Ni l'aigreur, ni l'amertume, ni la rancune, ni la révolte ne se sentent dans la composition du poëme primitif de Renart; il n'y a pas de trace de fiel, comme dans les imitations qui suivirent bientôt. Dans certains chapitres, il est vrai, l'auteur parodie l'office pieux[45]; mais ces railleries étaient si innocentes que le clergé les laissa sculpter en pleine lumière sur les façades des églises.

[45] Voyez la «Dixième aventure» de l'ingénieux arrangement du Roman de Renart donné par M. Paulin Paris, sous le titre des Aventures de maître Renard, 1 vol., Techener, 1861. Cette intéressante publication dispense ceux qui veulent être amusés sans fatigue de recourir aux anciens textes.

Seul, Gauthier de Coinsy réprimanda les gens d'église qui ornaient leur chambre à coucher des aventures d'Ysengrin et de sa femme.

En lor moustiers ne font pas fere
Si tout l'image Nostre-Dame,
Com font Ysengrin et sa fame
En lor chambre où ilz reponent[46].

[46] En leurs moustiers ne font pas faire—sitôt l'image Notre-Dame—qu'ils font Ysengrin et sa femme—en leur chambre où ils reposent. (Miracles de la Vierge, 1323.)

Il est peu de poëmes, de romans, de comédies dont le succès ne fasse dresser les longues oreilles d'un homme prenant en main les prétendus intérêts de la morale. Gauthier de Coinsy me paraît être en cette circonstance le Monsieur Prudhomme de son temps.

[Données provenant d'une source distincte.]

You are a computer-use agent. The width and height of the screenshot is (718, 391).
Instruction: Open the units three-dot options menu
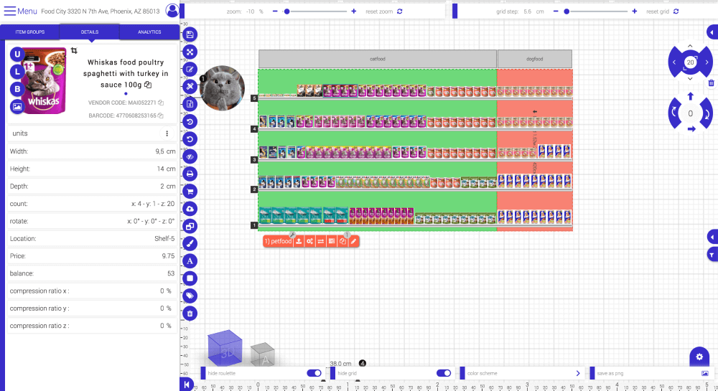(x=167, y=133)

Il est présumable que les moines se divertissaient plus dans les monastères à entendre les facéties de Renart qu'à écouter les vêpres. La vue des peintures qui ravivaient le souvenir du poëme les intéressait davantage que les scènes bibliques; mais sauf l'admonestation de Gauthier de Coinsy, on n'a trouvé jusqu'ici aucune trace de censure quelconque exercée contre le malin goupil.

Le roman de Renart fit école. C'est une grande œuvre satirique, voilée et pourtant bien autrement claire que le Pantagruel. Pour en donner une idée, la critique a évoqué l'Odyssée et la trilogie dramatique de Beaumarchais; on y trouve, en effet, la variété d'aventures du poëme antique, l'esprit ingénieux de la comédie moderne. La ruse qui jaillissait de plusieurs sources remplissait la coupe et débordait, féconde en subtilités de toute espèce, tant chaque poëte apportait sa part de malices. On ne rencontre pas dans le roman de Renart les puissantes échappées qui ont sauvé l'œuvre de Rabelais de la destruction; mais le même système d'allusions a présidé à la composition des deux œuvres.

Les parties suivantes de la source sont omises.